Family Ride coffeeneuring in Seattle

I had a lot of fun participating in errandonneuring so there was no doubt I’d do the Third Annual Chasing Mailboxes Coffeeneuring Challenge and all ensuing Chasing Mailboxes challenges. I figured it’d be too easy, except for the part where I’d have to narrow it down to just seven coffees. I mean, we got waaaay more than seven days to visit seven coffee shops, I already bike every day, drink coffee, and–hello!–live in Seattle: birthplace of Starbucks, city with highest per capita bicyclists able to ride one-handed while drinking a cup of hot coffee, and home to five million kid-friendly coffee shops.

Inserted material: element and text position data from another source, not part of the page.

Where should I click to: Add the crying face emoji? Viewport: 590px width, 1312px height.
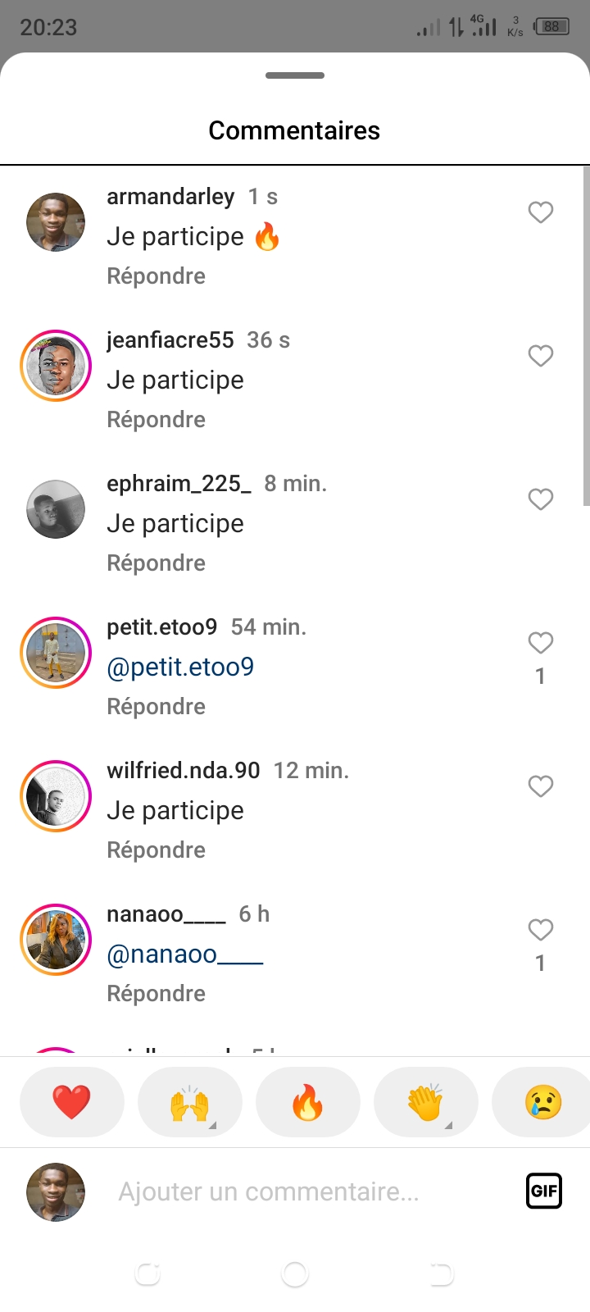542,1102
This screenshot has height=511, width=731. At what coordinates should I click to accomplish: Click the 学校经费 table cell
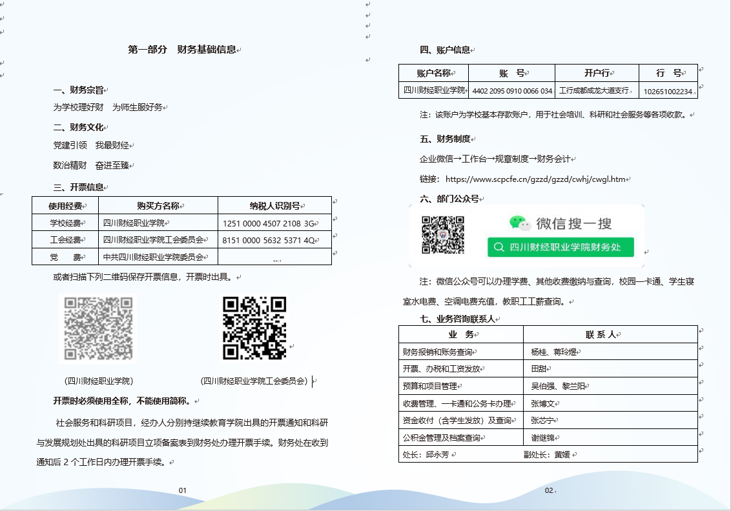(66, 223)
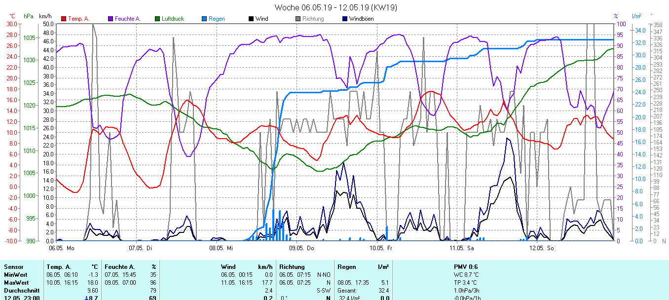Click the blue temperature trend arrow
The width and height of the screenshot is (669, 300).
(86, 298)
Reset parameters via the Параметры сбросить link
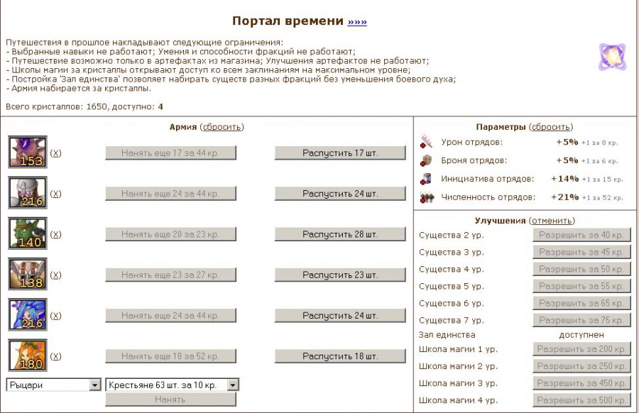 551,127
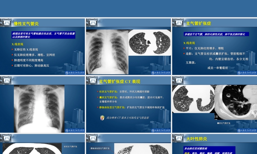Click the 慢性支气管炎 slide title
Screen dimensions: 257x154
coord(26,23)
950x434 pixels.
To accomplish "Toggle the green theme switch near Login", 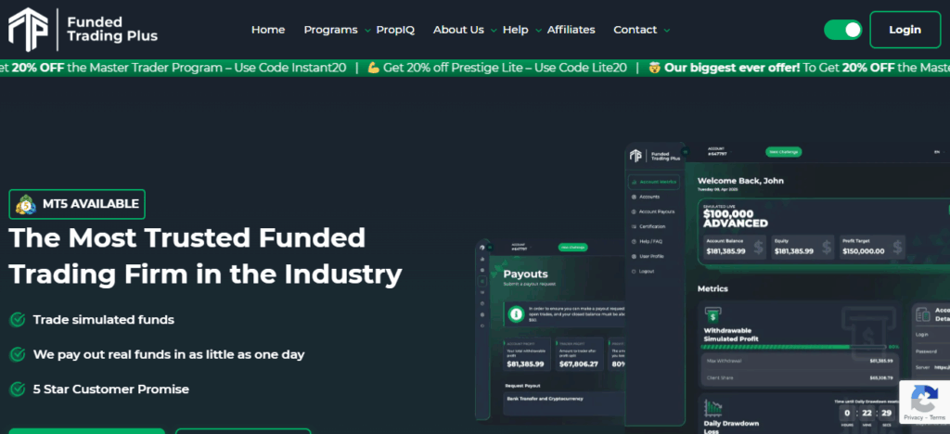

But I nearly didn’t get it done thanks to an unexpected weekend car trip to Salt Spring Island, a Sunday lost to a pulled back muscle, and days where I failed squeezing in a coffee purchase despite being out and about all damn day. I wasn’t even sure until tallying today if I’d coffeeneured seven times–thank goodness I forced an evening stop on Saturday in case my Sunday submission is tossed out for cheating.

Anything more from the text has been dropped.